Unas died without a clear successor, giving rise to a brief period of instability before the installation of the Sixth Dynasty under Teti, who married Iput, a daughter of Unas. Teti ruled a country where local officials had already assumed the status of hereditary nobility, and he may have given encouragement to this phenomenon by offering his daughter in marriage to his vizier, beginning a pattern of high nobility contracting beneficial marriage ties with the king’s family. By tradition, Teti is thought to have been assassinated by a bodyguard; some sources cite a usurper named Userkara after Teti’s death, before Teti’s young son Pepi was placed on the throne.

This Pepi is credited with fifty years of rule, an exceptional figure in those days. The rise in power of provincial nobles continued in his reign; his marriage to two daughters of the governor of Abydos may be both a consequence and a contributing cause of this diffusion of power. He appears to have been the intended victim of intrigue by a lesser wife, but the plot was discovered and the plotters, punished.
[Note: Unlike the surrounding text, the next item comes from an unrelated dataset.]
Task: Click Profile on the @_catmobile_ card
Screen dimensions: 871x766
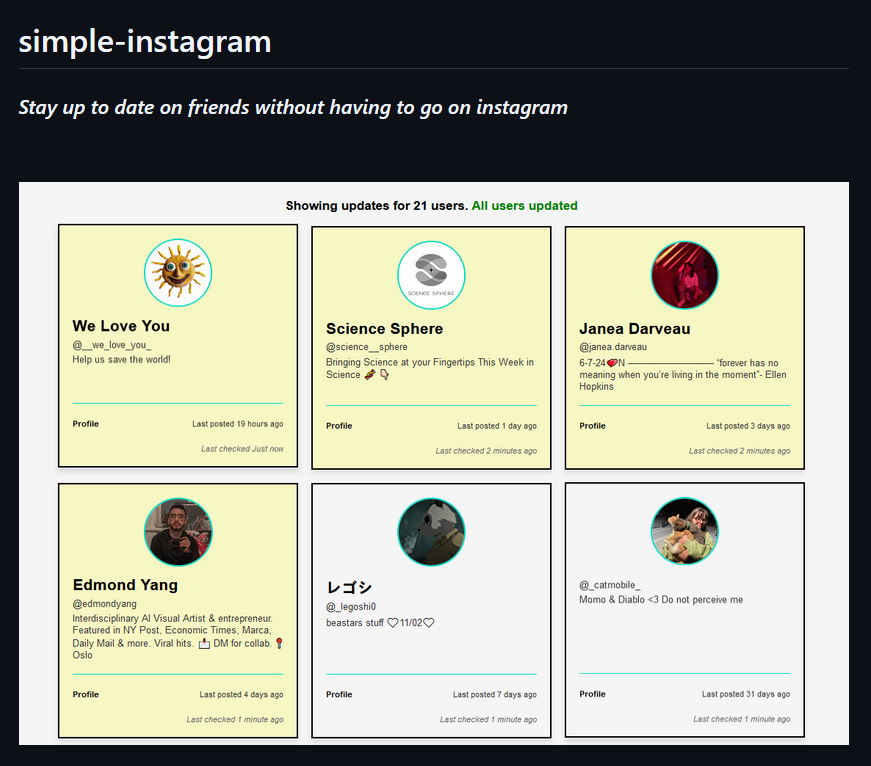Action: point(592,694)
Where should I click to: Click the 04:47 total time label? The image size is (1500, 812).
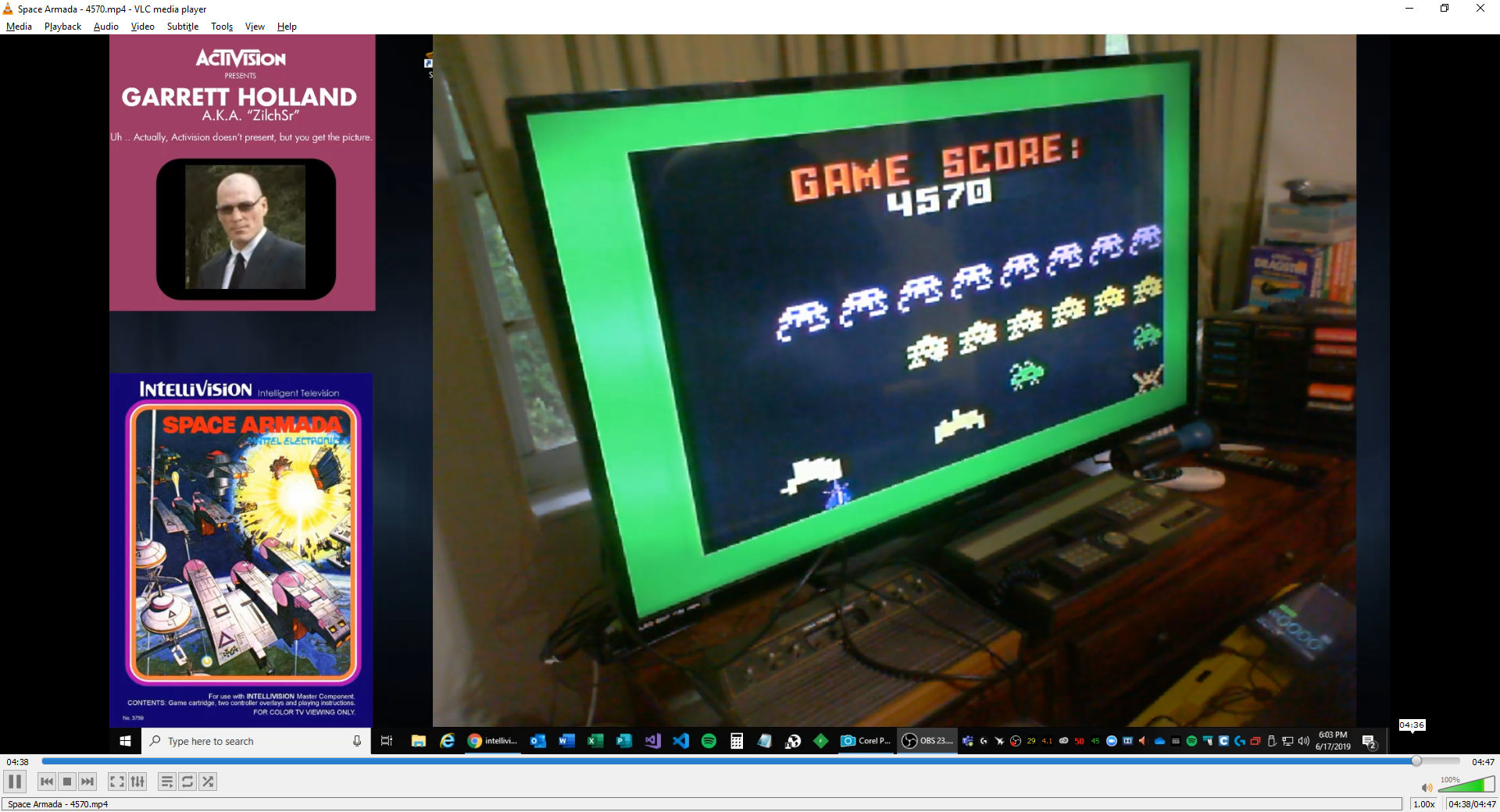[1482, 762]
Pepi I was followed by one son, Merenra, who died early, leaving the throne to a six-year-old half-brother, Pepi II. Pepi II began and ended his reign as ward rather than ruler; it is said that he lived to be 100 years of age, and even if this were an exaggeration, documentary evidence points to at least a reign of about 66 years. At least by his middle age, Pepi II was presented as something of an ineffectual ruler, with real power having transferred to the provincial nobility. Weakness encouraged armed incursions from Nubia and the northeast frontier. Tepid Nile flooding raised the specter of possible famine. When at last Pepi II died, he left little to his successors.

The kinglists state that a son succeeded him, ruling only a brief time before being succeeded in turn by a woman, apparently his sister, wife or both. Both could be legendary; the king’s name was identical both in birth name and in throne name to those of Pepi’s half-brother, Merenra, which was not generally done. The queen, best known as Nitokris, is the heroine of a colorful story in which she avenges her husband’s murder, but no evidence of her reign has yet been found.

However it played out, Pepi II left no enduring successor, and the resulting chaos led to something more like a confederation centered at Herakleopolis. Egypt entered the First Intermediate Period.